Dr Wangari Ngugi a clinical and counseling csychologist defines Postpartum depression (PPD) as a form of clinical depression that can occur after childbirth.
“It is a serious mental health condition that can affect both mothers and fathers, although it is more common in mothers. PPD typically develops within the first year after childbirth, but it can occur at any time during the postpartum period,” she says.
She shares how PPD is characterised by feelings of sadness, hopelessness, and worthlessness that persist for more than two weeks. Other symptoms may include anxiety, irritability, difficulty sleeping or concentrating, changes in appetite, and loss of interest in activities that were once enjoyable. In severe cases, PPD can lead to thoughts of self-harm or harm to the baby.
Although there is no official statistics of PPD specifically among mothers in Kenya, a 2019 systematic review and meta-analysis published in BMC Psychiatry, (a peer review journal) showed the estimated prevalence of PPD among women in Kenya ranged from nine per cent to 39 per cent, depending on the screening tool used and the study population.
It further revealed that PPD is a complex and often underdiagnosed condition, and the actual prevalence may be higher than what is reported in studies.
Dr Ngugi says the exact causes of PPD are not fully understood, but it is thought to be related to hormonal changes that occur during pregnancy and childbirth, as well as psychological and social factors such as stress, lack of social support, and a history of depression or other mental health conditions.
She highlights that psychoeducation for the urban mentality will go a long way to curb PPD. “In the case of rural-urban migration, being away from one’s extended family in most urban set-ups may increase stress, since the number one issue for mothers in caring for newborns is sleep deprivation,” she says.
She adds that often, most new mothers relied on relatives such as mothers, mother-in-law and aunts to help in taking care of the baby as they enjoy the much needed nap. But in the case that doesn’t happen they feel alone.
“Generally, there is higher social isolation and inadequate psychosocial support due to the high cost of living, which may result in poor mental health for mothers. Transitional stressors of finding income, and culture shock, coupled with the emotional roller coaster of caring for the extra sensitive and numerous needs of newborns are to blame,” she adds.
Also, she believes that societal transformation to prevent the much-too-common so called “motherhood punishment”, whereby women work a double shift at home and work need to be addressed.
Workplaces could also consider enhancement of paternity leave in order to shift the caregiving burden.
“Women were never meant to care for newborns all on their own, therefore communal efforts should be encouraged. Hiring a night nurse/baby nurse, postpartum doula, mum’s club or religious group helps with ongoing social support,” she says.
On her part, Gladys Nyachieo, a sociologist lecturer at Multimedia University of Kenya says creating and nurturing a support system for new mothers can help combat the feelings of isolation and overwhelm that can lead to PPD.
She adds that PPD can strike anyone who has given birth, regardless of age, race, or socioeconomic status. However, certain factors can increase the risk of developing PPD, such as a personal or family history of depression or anxiety, a difficult pregnancy or childbirth, a lack of support from family or friends, and financial or relationship problems. “It is important to seek help if you or someone you know is experiencing symptoms of PPD, as it is a treatable condition,” she says.

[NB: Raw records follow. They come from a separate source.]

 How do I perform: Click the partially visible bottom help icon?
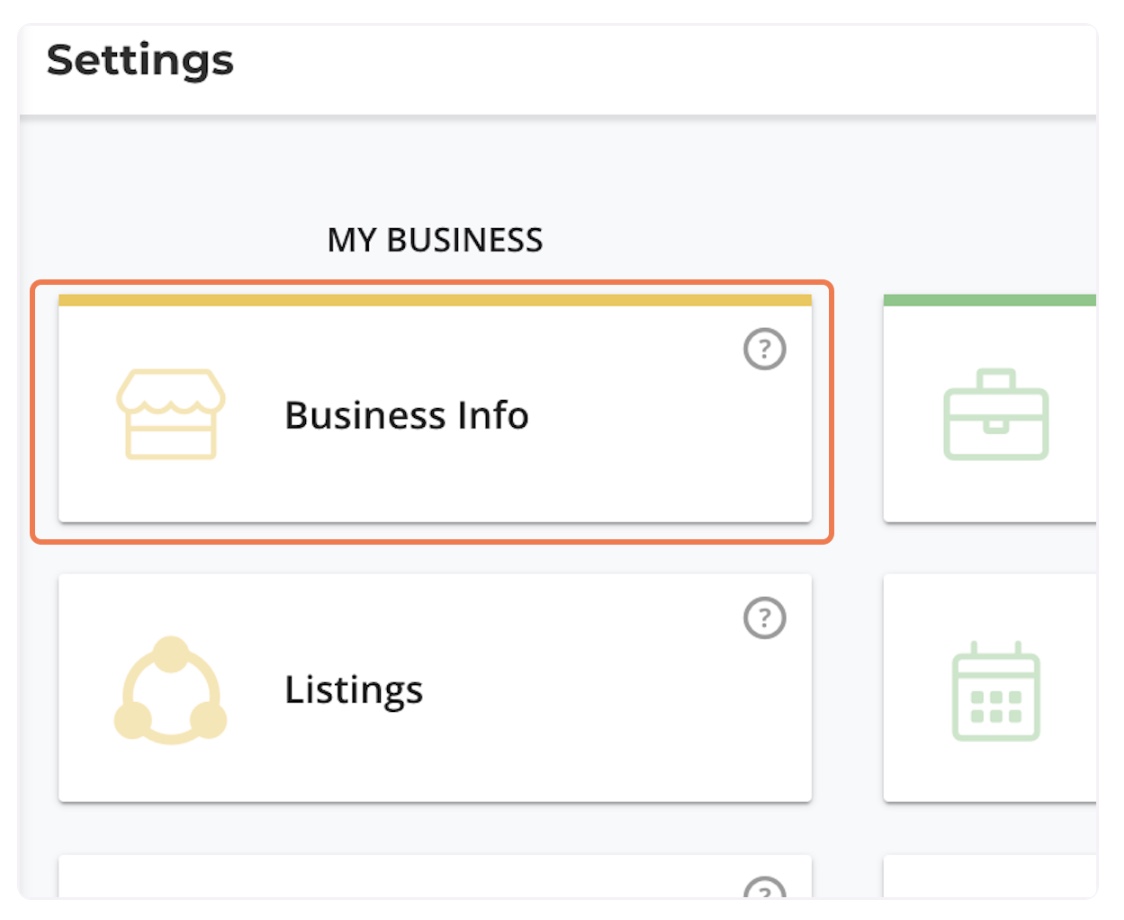[765, 888]
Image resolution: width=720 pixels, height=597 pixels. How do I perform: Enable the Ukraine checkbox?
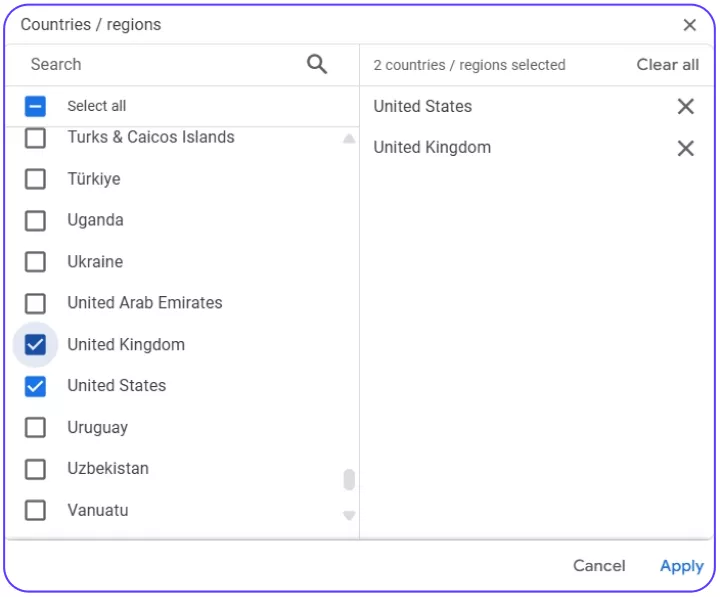[35, 262]
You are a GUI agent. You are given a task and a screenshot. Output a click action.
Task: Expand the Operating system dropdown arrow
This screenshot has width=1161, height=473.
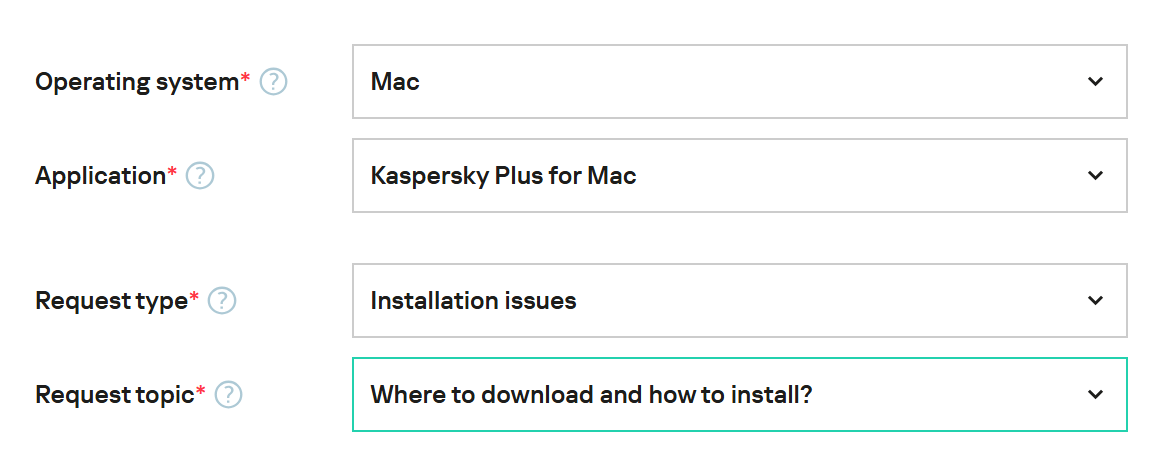point(1095,81)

“One way to do this could be through connecting with other new mothers in the area, joining support groups, or seeking out resources such as postpartum doulas or lactation consultants. Sometimes even having a listening ear would go a long way,” she adds.
Physical activity and access to green spaces help improve mental health and reduce the risk of PPD.
“Many new mother who have to return to work soon after giving birth, experience stress which contributes to the risk of PPD. Therefore, creating flexible work policies, such as remote work or flexible schedules, can help new mothers balance work and family responsibilities and reduce the risk of PPD,” she says.
She adds that educating new mothers and their families about the signs and symptoms of PPD, as well as the importance of seeking help, can help reduce stigma and encourage early intervention. “Public awareness campaigns and educational programmes can help increase awareness and reduce the risk of PPD in urban areas,” she says.